▽

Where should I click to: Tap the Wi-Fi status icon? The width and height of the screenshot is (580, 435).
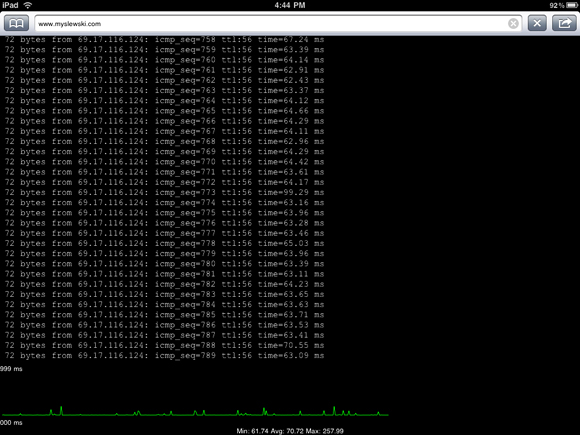coord(28,5)
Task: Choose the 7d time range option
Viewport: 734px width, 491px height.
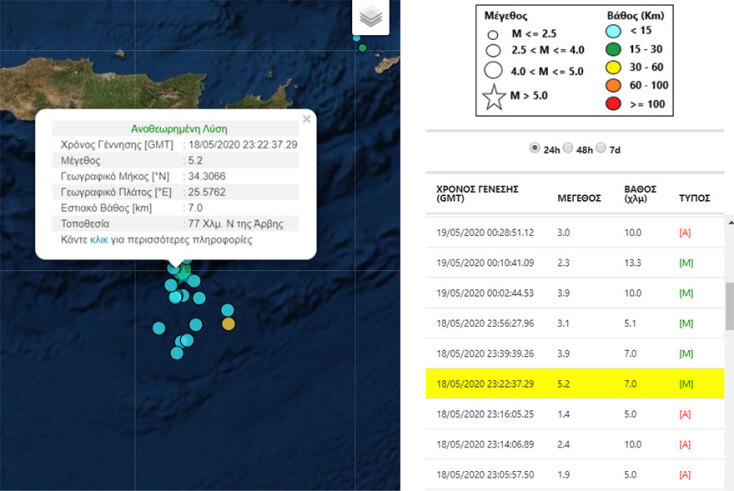Action: 601,148
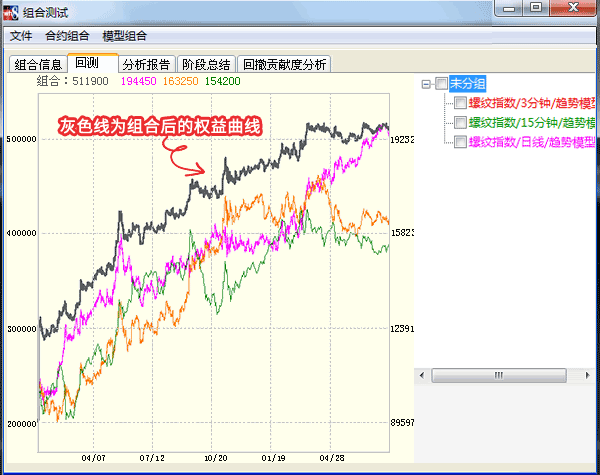This screenshot has height=475, width=600.
Task: Check the 螺纹指数/3分钟 model checkbox
Action: (460, 103)
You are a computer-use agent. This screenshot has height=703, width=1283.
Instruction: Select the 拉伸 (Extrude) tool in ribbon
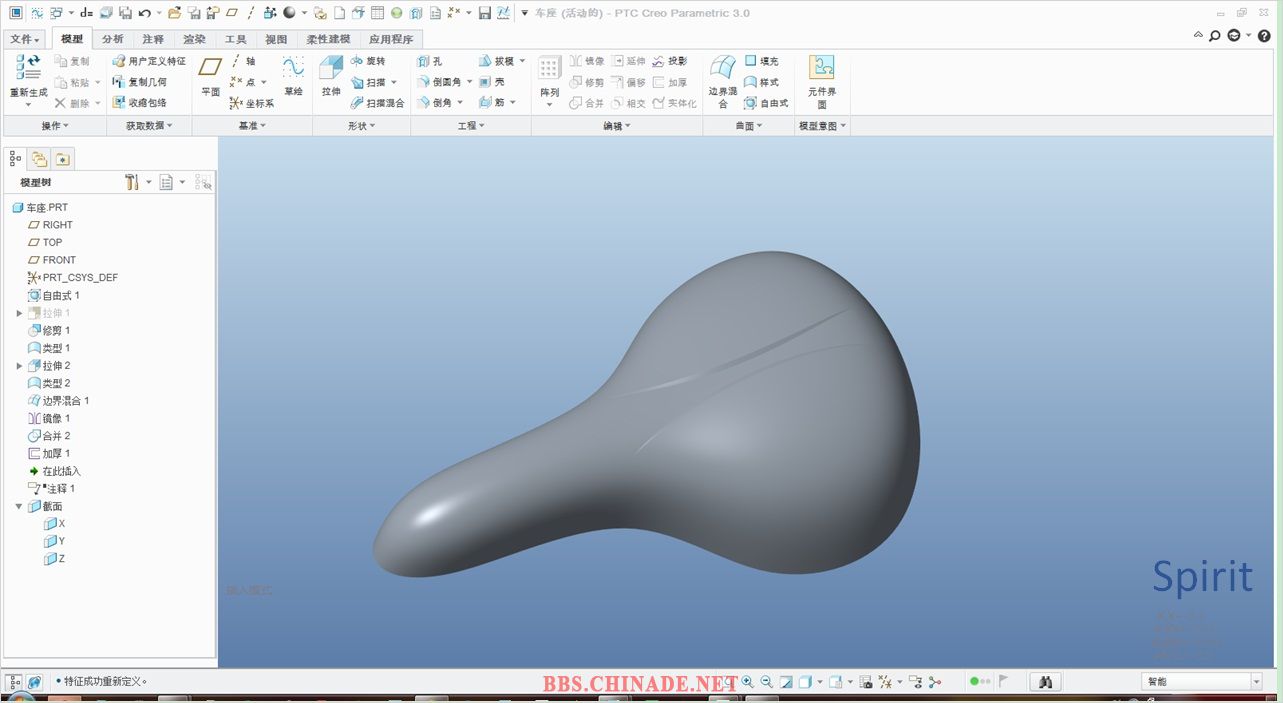click(330, 76)
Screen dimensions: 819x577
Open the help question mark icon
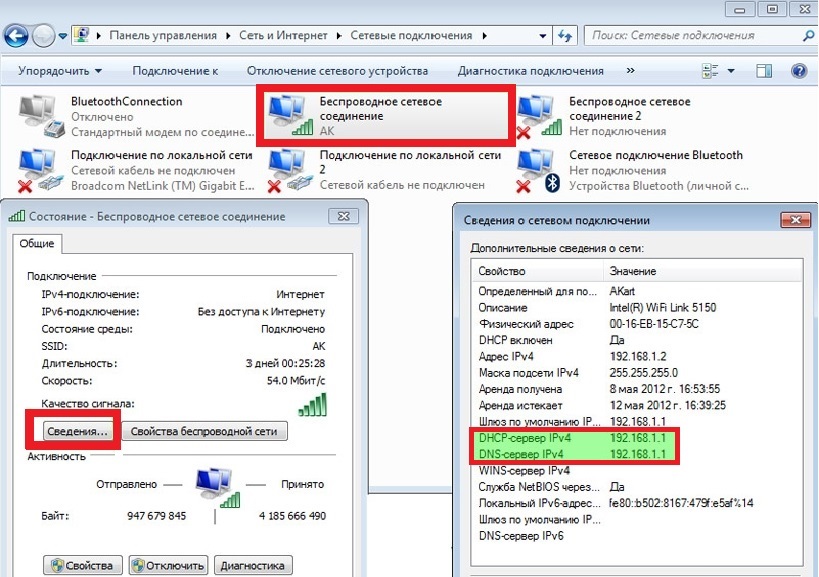[799, 71]
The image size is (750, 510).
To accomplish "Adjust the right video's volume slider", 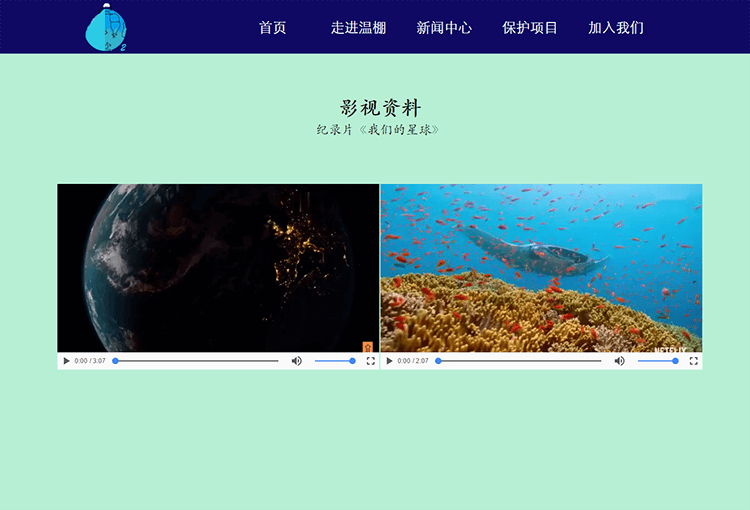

△

From the line with "The image size is (750, 510)." through the last line of the entries above, transcribe everything exactly, both ends included, but not the pictures.

The image size is (750, 510).
To accomplish "Adjust the right video's volume slider", 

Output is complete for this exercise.